_WRITTEN PROBLEM:_
Can you write out the listing again, starting at the line containing "Task: Zoom in the map with plus button" and ending at the end of the listing, with "plus button" changed to "plus icon", everything else unchanged, and the pictures left out?

_RECORDS SHOWN:_
===============

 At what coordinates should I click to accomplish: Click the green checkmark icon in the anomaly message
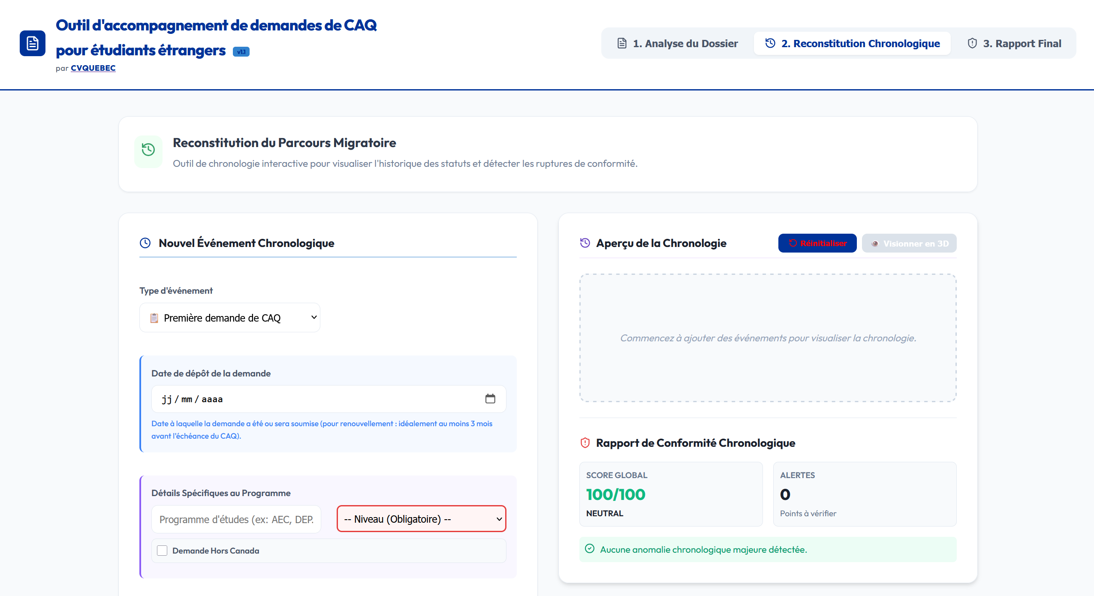[590, 549]
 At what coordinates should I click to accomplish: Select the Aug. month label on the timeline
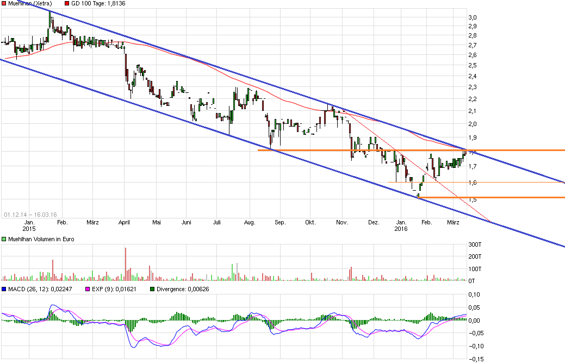click(251, 222)
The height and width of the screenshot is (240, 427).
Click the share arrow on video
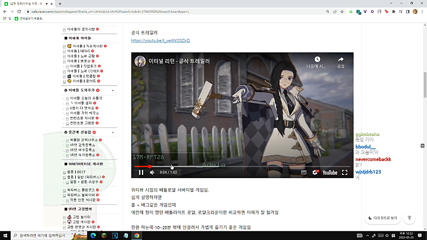[x=341, y=59]
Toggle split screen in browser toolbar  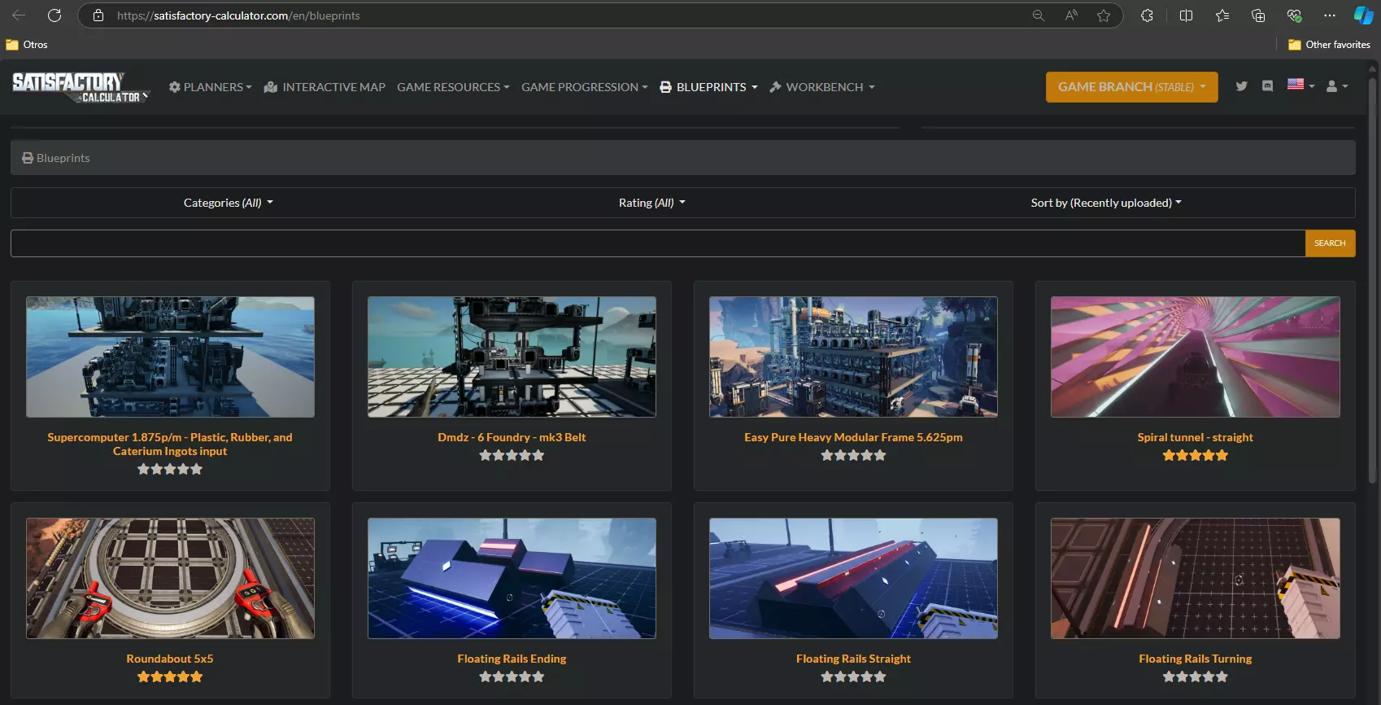coord(1186,15)
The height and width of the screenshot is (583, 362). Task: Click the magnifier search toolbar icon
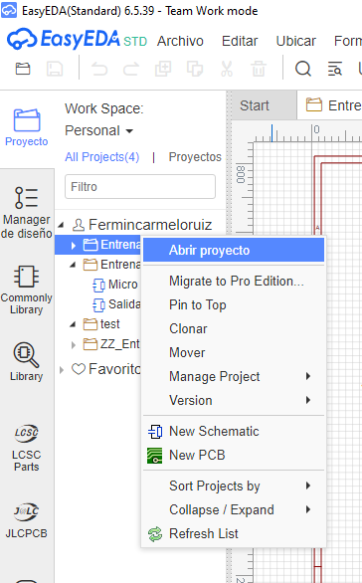coord(303,69)
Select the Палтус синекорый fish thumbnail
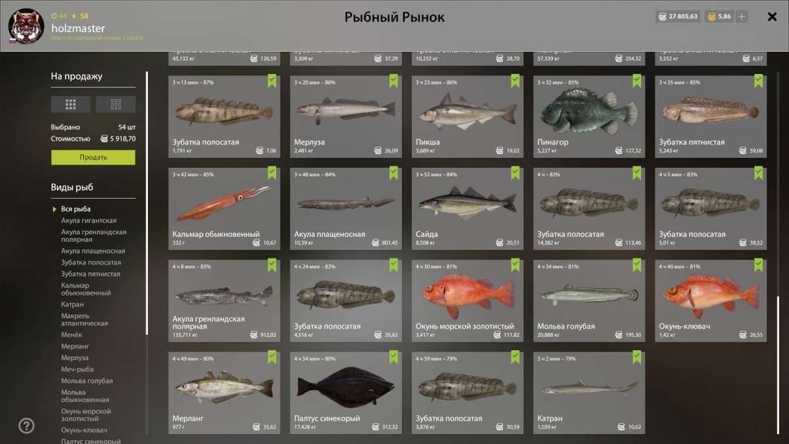The image size is (789, 444). click(346, 387)
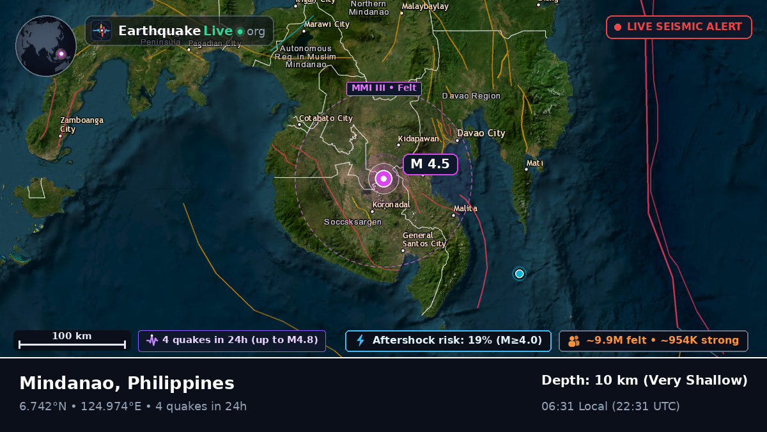Open the globe locator mini-map
Viewport: 767px width, 432px height.
coord(46,46)
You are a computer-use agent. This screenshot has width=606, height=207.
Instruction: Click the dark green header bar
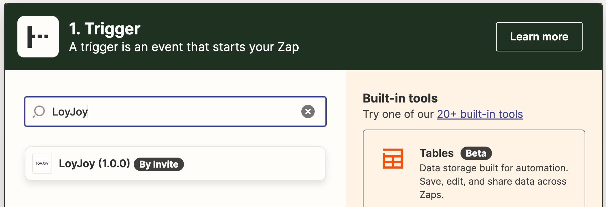[385, 37]
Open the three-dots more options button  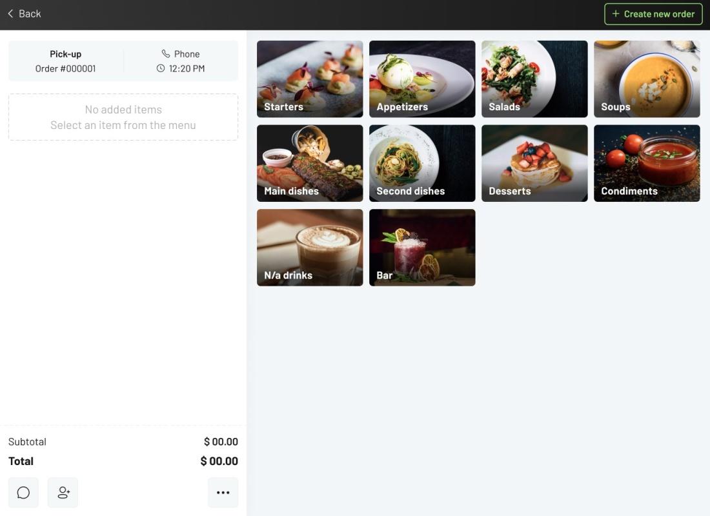click(x=223, y=493)

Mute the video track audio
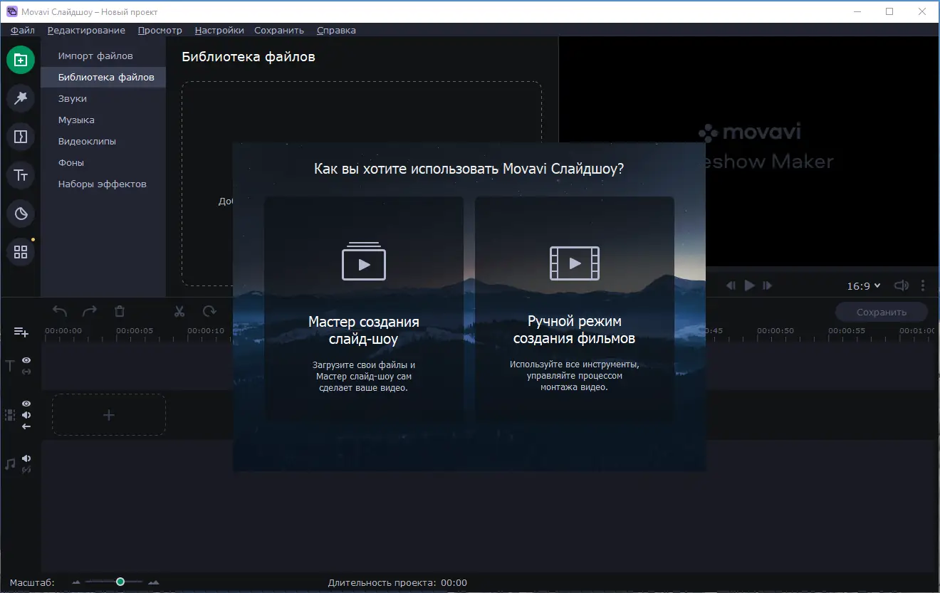click(x=26, y=414)
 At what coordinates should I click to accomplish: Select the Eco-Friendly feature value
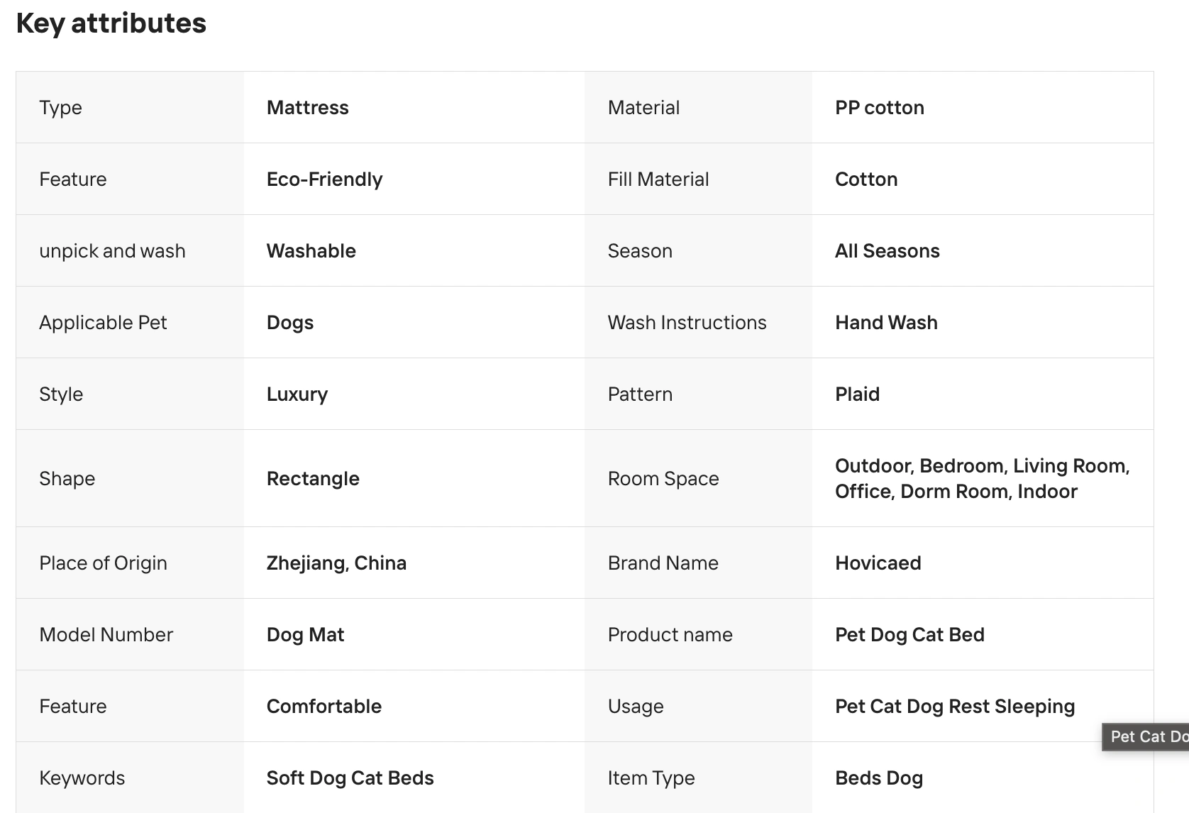click(324, 179)
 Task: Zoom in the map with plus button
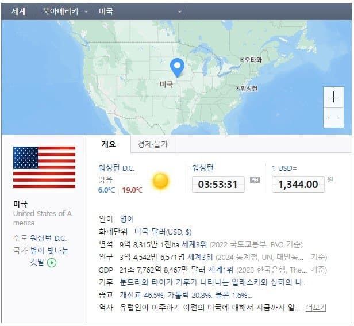(x=334, y=97)
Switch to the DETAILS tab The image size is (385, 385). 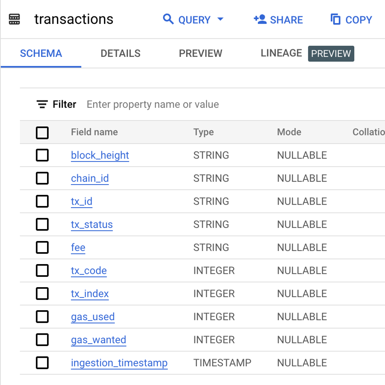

===============

_FINISHED EXERCISE:_
 Task: Zoom in the map with plus icon
(x=334, y=97)
Switch to the DETAILS tab The image size is (385, 385). 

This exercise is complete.